Statistic of interest: \(\bar{x}_1 - \bar{x}_2\) (difference in sample means)

Goal: Make inferences about \(\mu_1 - \mu_2\) (difference in population means)

Birth Weights and Smoking

Do infants whose mothers smoke have different mean birth weights?

  • Response: Birth weight (pounds) — quantitative
  • Explanatory: Smoking habit (smoker/nonsmoker) — binary categorical
  • Data: Random sample of 981 births from 2014

Research question: Is the mean birth weight different for babies born to mothers who smoked vs. those who did not?

EDA: Birth Weights

Group n \(\bar{x}\) s
Nonsmoker 867 7.27 1.23
Smoker 114 6.68 1.6

Observed Difference

Point estimate:

\[\bar{x}_n - \bar{x}_s = 7.27 - 6.68 = 0.59 \text{ lbs}\]

Babies born to nonsmoking mothers weigh about 0.59 pounds more on average in our sample.

Question: Is this difference statistically significant, or could it be due to chance?

Pooled Standard Deviation

When comparing two groups, we pool the variability to get a combined estimate of the common population SD.

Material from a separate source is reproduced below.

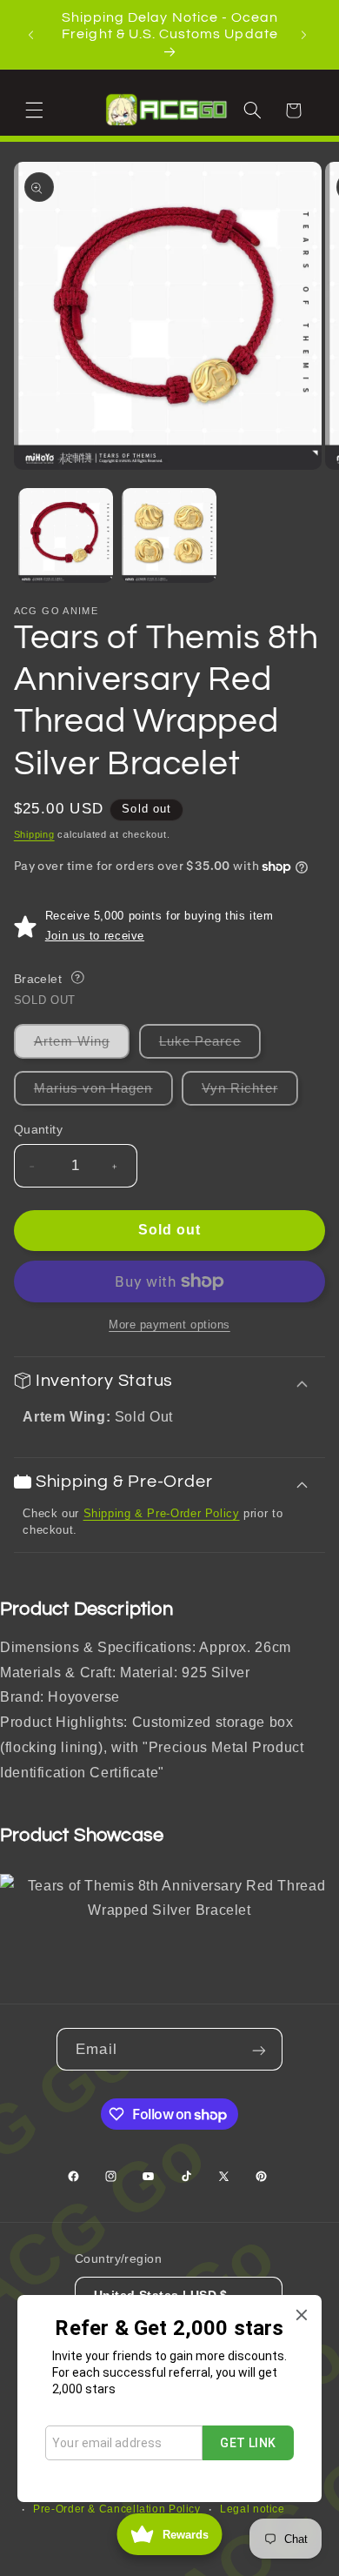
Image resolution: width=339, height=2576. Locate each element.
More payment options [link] (169, 1325)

\[s_p = \sqrt{\frac{(n_1-1)s_1^2 + (n_2-1)s_2^2}{n_1+n_2-2}}\]

For birth weights:

\[s_p = \sqrt{\frac{(867-1) \cdot 1.23^2 + (114-1) \cdot 1.6^2}{867+114-2}} = 1.28\]

SE for Difference in Means

The standard error for the difference in sample means:

\[SE = s_p \sqrt{\frac{1}{n_1} + \frac{1}{n_2}}\]

For birth weights:

\[SE = 1.28 \times \sqrt{\frac{1}{867} + \frac{1}{114}} = 0.128\]

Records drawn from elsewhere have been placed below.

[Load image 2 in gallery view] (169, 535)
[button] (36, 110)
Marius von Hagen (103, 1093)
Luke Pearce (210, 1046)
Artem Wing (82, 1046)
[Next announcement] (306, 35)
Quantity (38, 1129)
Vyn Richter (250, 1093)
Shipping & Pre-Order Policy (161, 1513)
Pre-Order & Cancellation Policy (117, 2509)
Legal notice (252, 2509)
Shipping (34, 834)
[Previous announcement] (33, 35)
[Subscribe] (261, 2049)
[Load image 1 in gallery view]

Hypotheses for Birth Weights

Let \(\mu_n\) = mean birth weight for all babies born to nonsmoking mothers

Let \(\mu_s\) = mean birth weight for all babies born to smoking mothers

Hypotheses:

  • \(H_0: \mu_n - \mu_s = 0\) (no difference in mean birth weights)
  • \(H_A: \mu_n - \mu_s \neq 0\) (there is a difference)

This is a two-sided test.

T-Statistic for Two Means

The T-statistic measures how far the observed difference is from the null value in SE units:

\[T = \frac{(\bar{x}_1 - \bar{x}_2) - 0}{SE}\]

Degrees of freedom: \(df = n_1 + n_2 - 2 = 867 + 114 - 2 = 979\)

For birth weights:

\[T = \frac{0.59 - 0}{0.128} = 4.65\]

Conditions for Two-Sample T-Test

Independence:

  • Random sample from each population
  • Observations independent within and between groups

Normality:

  • Both groups have n ≥ 30, no extreme outliers

Equal variance:

  • Similar spread in both groups (check histograms/SDs)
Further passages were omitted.